SET OF TASKS:
1 - Copy the article on Fresha's pricing change word for word, starting at "Then, starting in" and ending at "growing your business.".
2 - Write the next part of the article on Fresha's pricing change, picking up after its last sentence.

The Fresha Pricing Change Explained

For years, Fresha differentiated itself with a genuinely compelling pitch: free booking software, no monthly subscription. In an industry where scheduling tools like Mindbody charge hundreds of dollars per month, "free forever" was a serious competitive advantage. Thousands of independent salons, barbers, and beauty professionals signed up.

Then, starting in 2025, Fresha introduced a model that changed the economics for most of those owners.

The 20% New Client Commission

On Fresha's free plan, the platform now takes a 20% commission on every booking made by a new client — defined as a client who found you through the Fresha marketplace or who is booking with you for the first time via the platform. If a brand-new client books a £60 haircut through Fresha, Fresha takes £12.

This isn't a payment processing fee. It's a commission on your revenue, applied to the new-client bookings that matter most to growing your business.

PROVIDED MATERIAL:

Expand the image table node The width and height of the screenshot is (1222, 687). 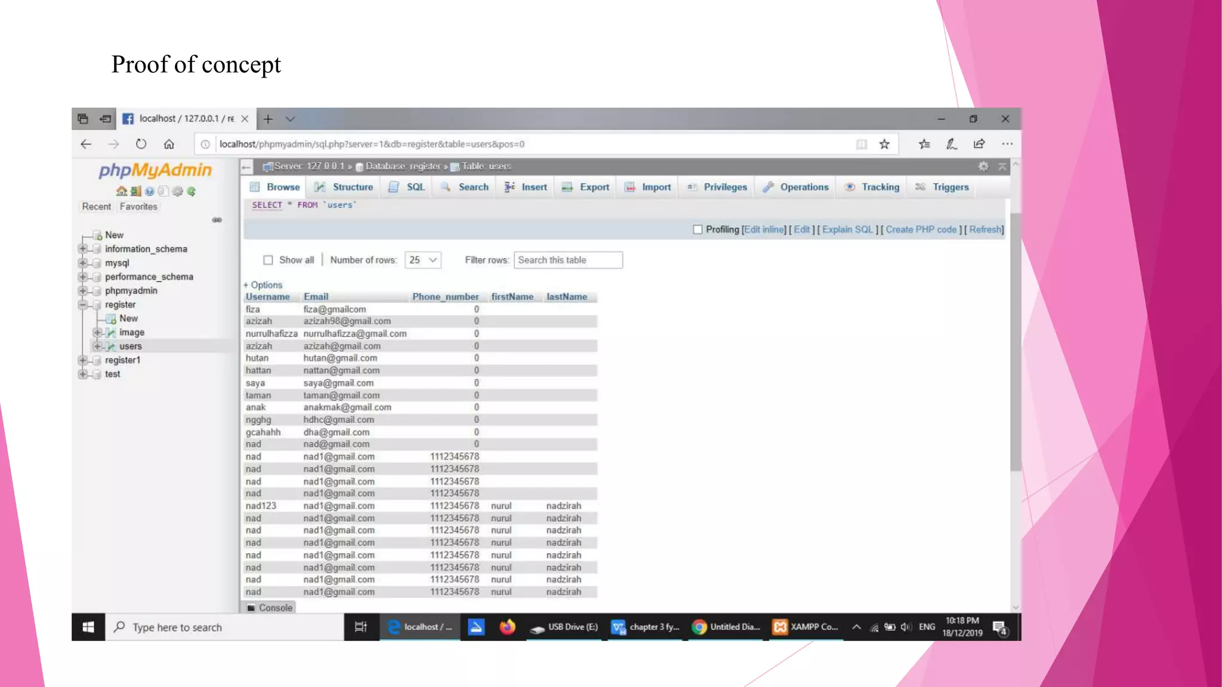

OUTPUTS BY TASK:
1 -
Then, starting in 2025, Fresha introduced a model that changed the economics for most of those owners.

The 20% New Client Commission

On Fresha's free plan, the platform now takes a 20% commission on every booking made by a new client — defined as a client who found you through the Fresha marketplace or who is booking with you for the first time via the platform. If a brand-new client books a £60 haircut through Fresha, Fresha takes £12.

This isn't a payment processing fee. It's a commission on your revenue, applied to the new-client bookings that matter most to growing your business.

2 -
⚠️ The Math Problem

A salon generating 50 new client bookings per month at an average of £80 per appointment pays £800/month in Fresha commissions on the free plan — before factoring in any subscription costs.

The Per-Seat Calendar Fee (Fresha Plus)

To avoid the 20% commission, Fresha offers "Fresha Plus" — their paid subscription tier. But the pricing structure has surprised many owners: £9.95 per month per staff calendar.

For a solo operator that's manageable. But a salon with 4 stylists is now paying £39.80/month just for the software, plus whatever Fresha charges in processing and marketplace fees. A 10-person team is at £99.50/month — comparable to enterprise booking platforms — but without the AI automation those platforms advertise.

Solo stylist (free plan, 30 new clients/mo at £70 avg) £420/mo in commissions
3-person salon (Fresha Plus) £29.85/mo subscription + processing fees
6-person salon (Fresha Plus) £59.70/mo subscription + processing fees
Rekur (any team size) Free to start, zero commissions

The commission structure hits hardest at exactly the moment salon owners can least afford it: when they're growing. Every new client — the lifeblood of a salon business — comes with a tax attached.

📈 Not sure what you're paying? Use our free Fresha savings calculator — enter your revenue and team size to see your exact monthly commission bill and how much you'd save with Rekur.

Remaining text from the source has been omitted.